* BEGIN Dataset content *

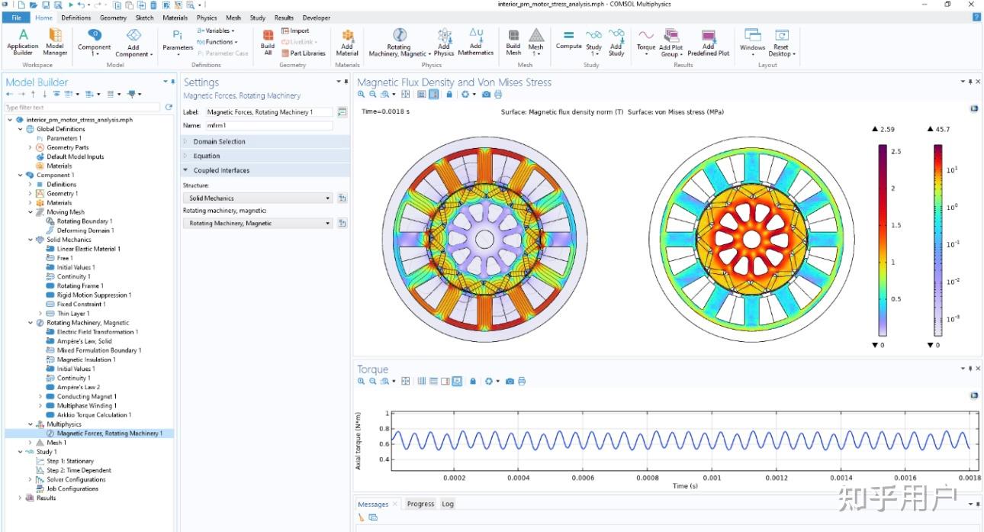
Task: Open the Rotating machinery, magnetic dropdown
Action: (x=258, y=223)
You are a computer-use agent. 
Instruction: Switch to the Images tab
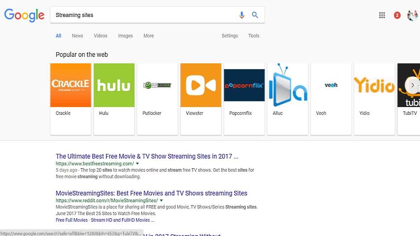[125, 36]
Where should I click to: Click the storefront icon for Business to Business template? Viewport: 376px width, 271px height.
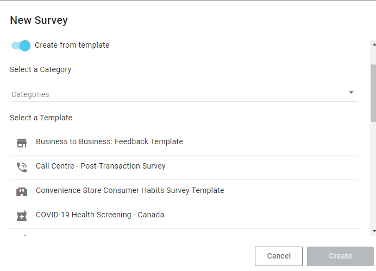(x=22, y=143)
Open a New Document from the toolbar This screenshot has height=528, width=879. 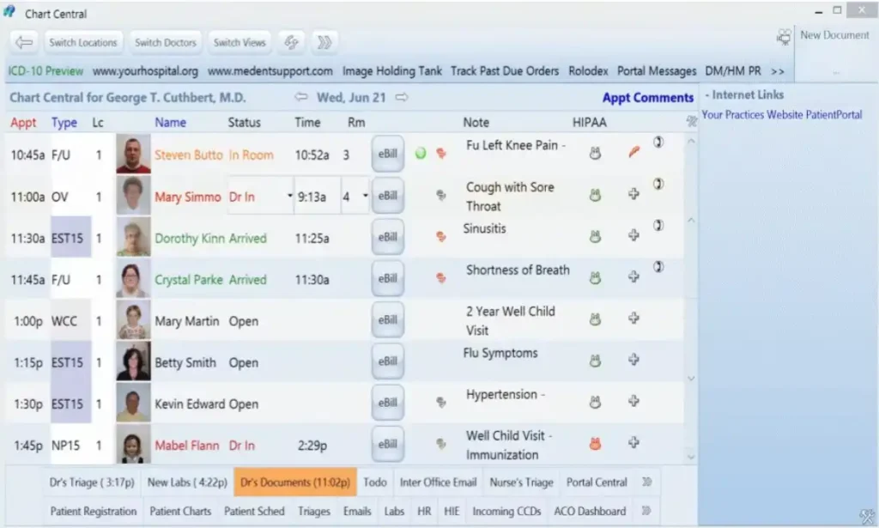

* END Dataset content *

### [Problem to work on]
Please output the lines above word for word, leaving out the pictures.

### [Answer to the task]
Task: Open the Rotating machinery, magnetic dropdown
Action: (x=258, y=223)
You are a computer-use agent. 
Instruction: Switch to the Images tab
[125, 36]
Where should I click to: Click the storefront icon for Business to Business template? Viewport: 376px width, 271px height.
(x=22, y=143)
Open a New Document from the toolbar This screenshot has height=528, width=879. 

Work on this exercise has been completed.